Step 3. Set tasks and deadlines

	Develop a timeline and delegate tasks to complete the funding application.

	Consider using free resources (e.g., Environmental Finance Centers, Rural Community Assistance
Partnership Network, and DWSRF Program assistance) to help with grant writing or other parts
of the funding application.

	Ensure application fully addresses each award criteria.

Step 4. Submit application

	Consider more than one funding resource and submit in multiple funding cycles if needed.

	Obtain receipt or confirmation that the application has been received.

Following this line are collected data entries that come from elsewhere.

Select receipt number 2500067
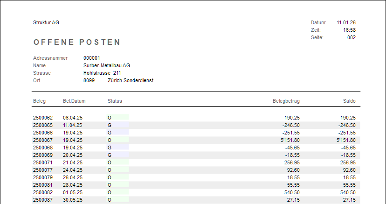The height and width of the screenshot is (204, 386). click(42, 141)
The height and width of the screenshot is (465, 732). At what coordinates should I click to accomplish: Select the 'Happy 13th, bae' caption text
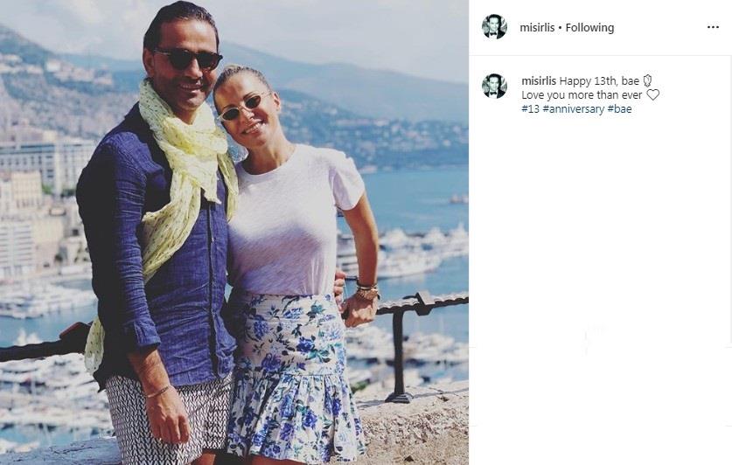pyautogui.click(x=599, y=80)
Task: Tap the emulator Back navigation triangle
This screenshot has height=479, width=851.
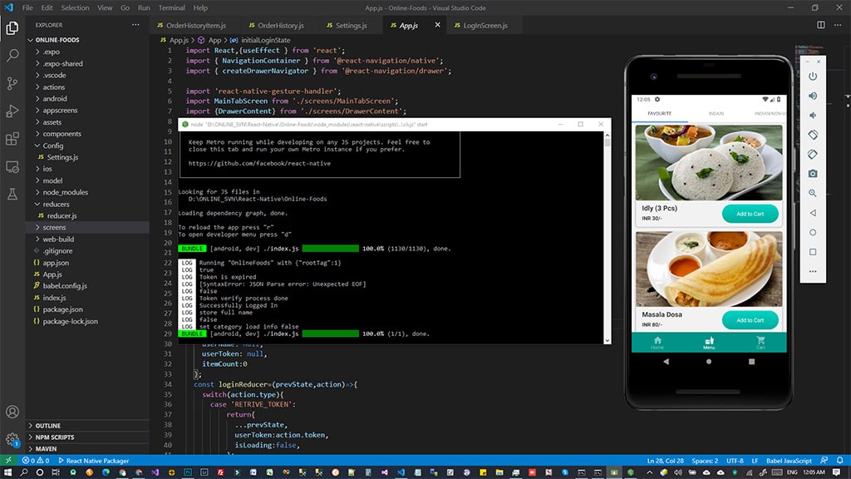Action: [666, 361]
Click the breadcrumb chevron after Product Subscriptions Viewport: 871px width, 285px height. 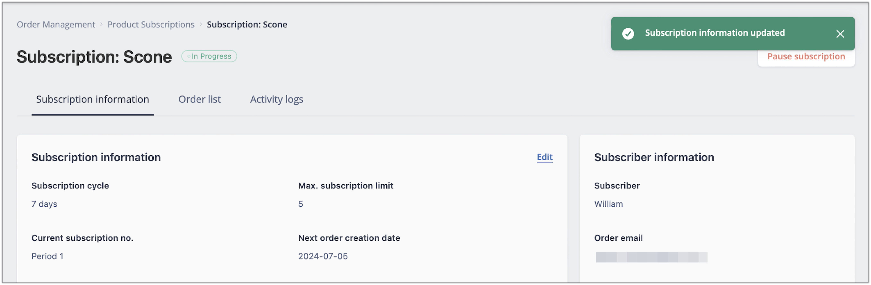click(x=201, y=25)
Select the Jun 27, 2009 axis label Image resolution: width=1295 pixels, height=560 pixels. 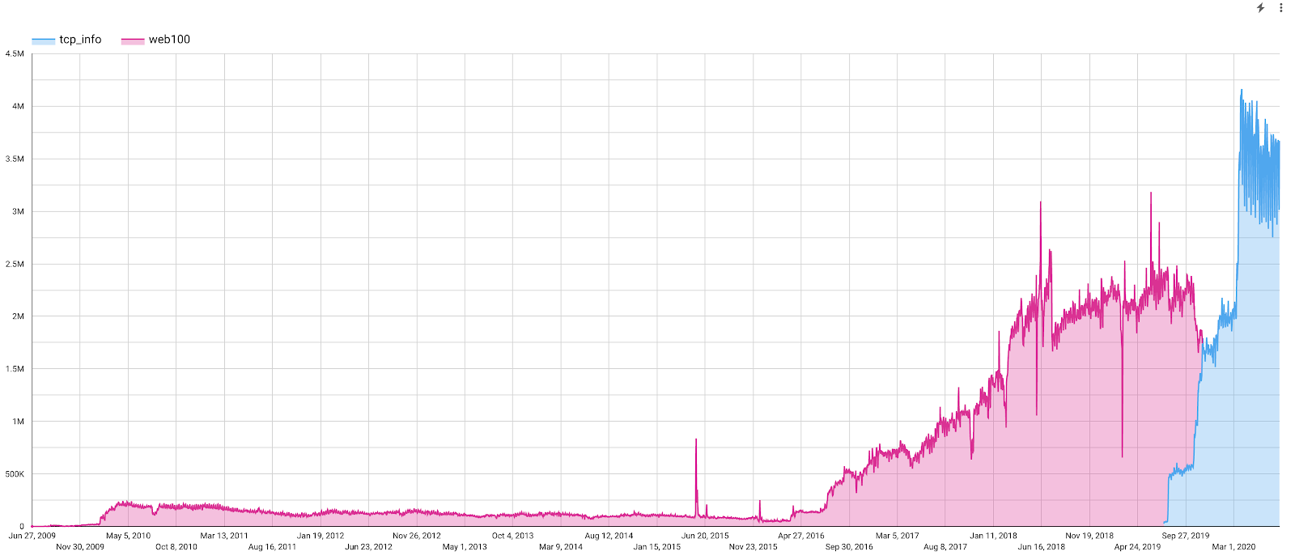coord(32,536)
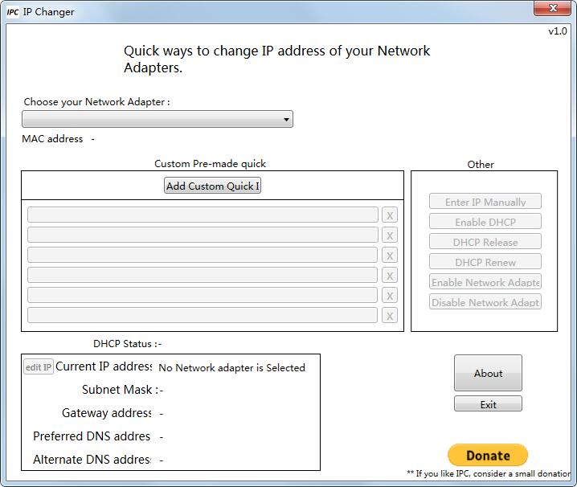Select DHCP Release
Image resolution: width=577 pixels, height=487 pixels.
click(485, 242)
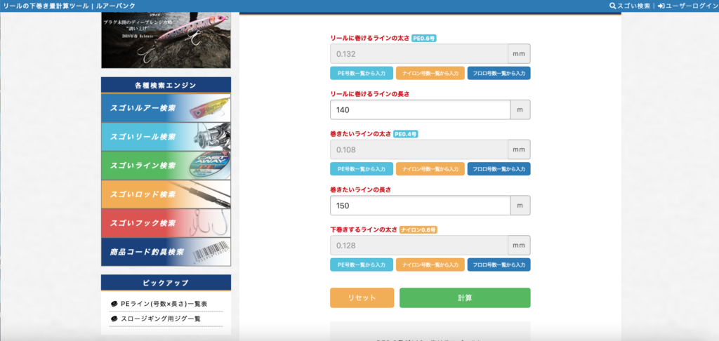Image resolution: width=719 pixels, height=341 pixels.
Task: Open the スゴいリール検索 banner
Action: click(x=166, y=137)
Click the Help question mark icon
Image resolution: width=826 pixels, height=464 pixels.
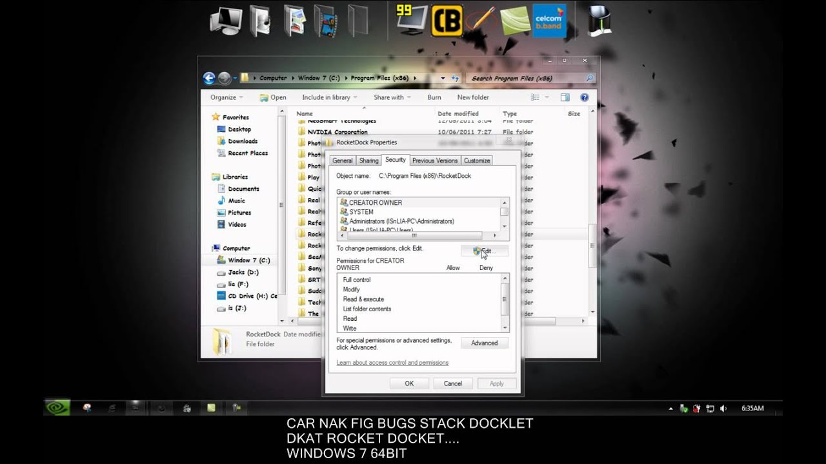click(584, 97)
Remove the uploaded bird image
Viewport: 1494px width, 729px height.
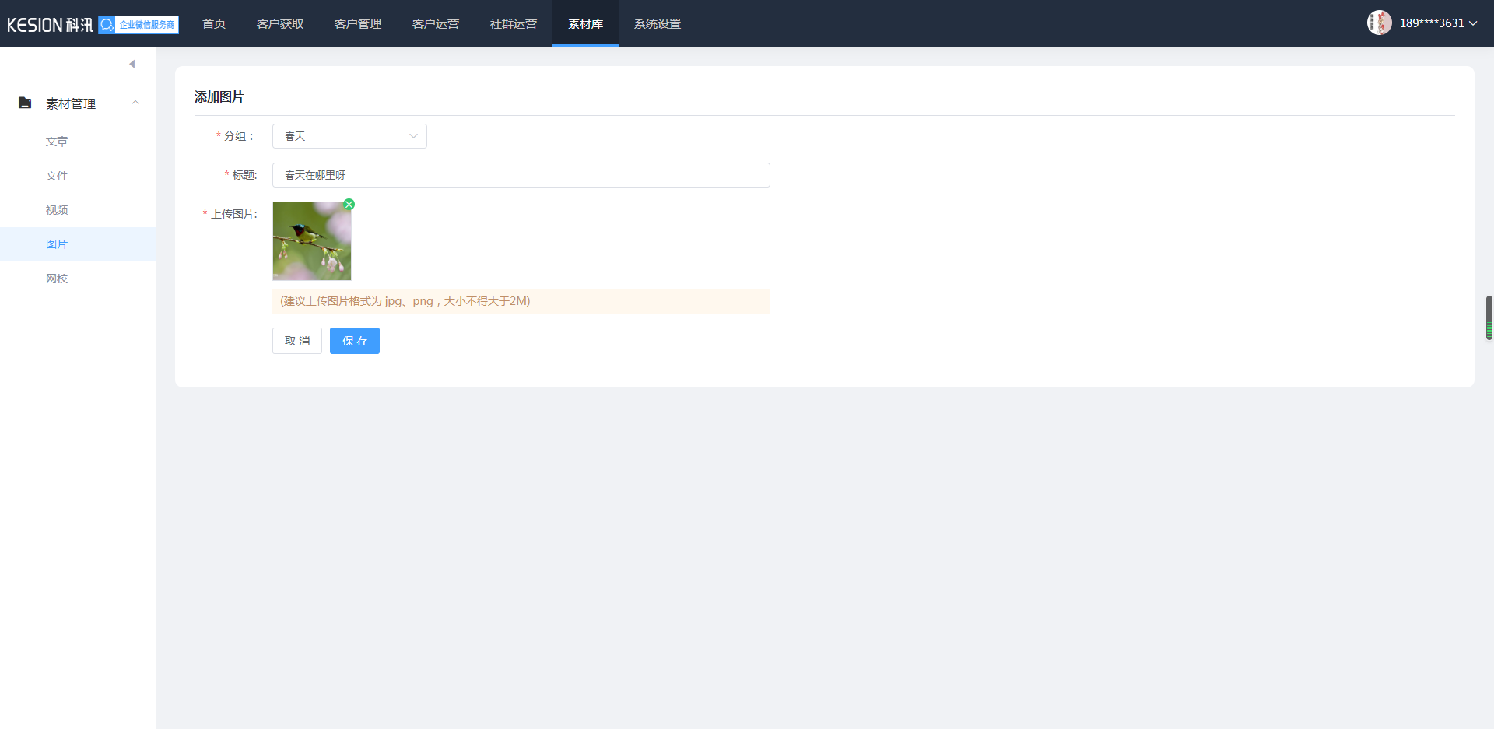point(349,205)
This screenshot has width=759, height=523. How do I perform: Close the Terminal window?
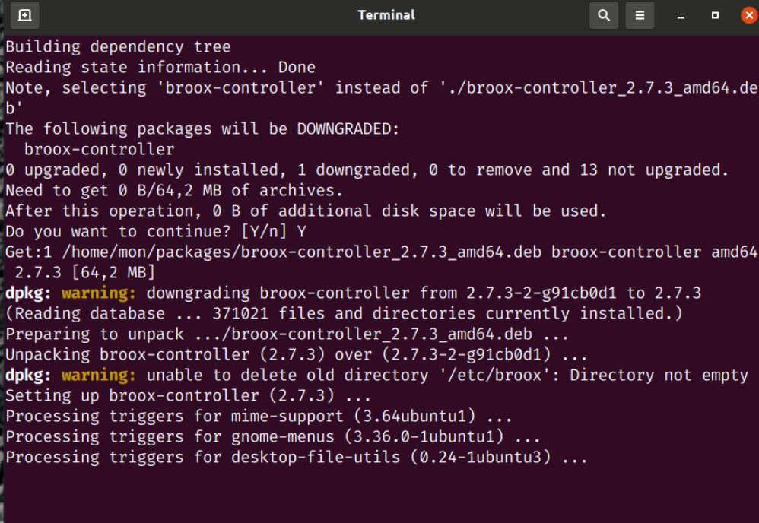749,15
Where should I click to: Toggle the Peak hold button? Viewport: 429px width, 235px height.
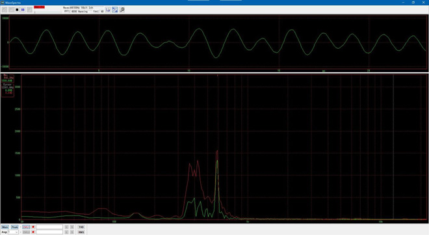[x=14, y=227]
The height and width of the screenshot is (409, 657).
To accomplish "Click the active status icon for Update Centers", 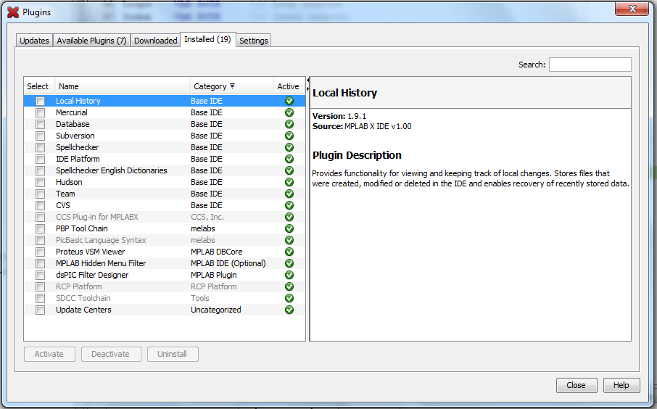I will 289,310.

	Contact any stakeholders and/or team members who worked on the application to schedule a
debrief meeting.

Next Steps

After applying for funding, pay close attention to any expected timelines and follow-up procedures or
requests. Once you receive a notification of approval, make sure to notify the project team and schedule
a kickoff call.

Before you get started, your team will need to develop a plan for managing the funds that makes sure
you are in compliance with any limitations of use, reporting requirements, or other stipulations of the
funding. It is important to ensure proper management of the awarded funds. Every funding program will
have specific requirements for how you and your funders go about managing the funds. For example,
funders might distribute funds as reimbursements as opposed to up front allotments. Funders might
also schedule check-ins to ensure compliance with grant or loan terms and applicable laws, to check on
project progress, and to ensure success of the project. Proper reporting of the project as it progresses is
another important element of fund management. This is required for most funding sources and the
funder will likely require you to report specific elements through your scheduled period and retain
records for a certain period of time after a project is completed. Review the funding terms and
conditions for more specifics and consider acquiring contracting expertise if you need assistance at this
stage.

Congratulations! You are on your way to implementing water system partnership activities and
improving technical, managerial, and financial (TMF) capacity in your community.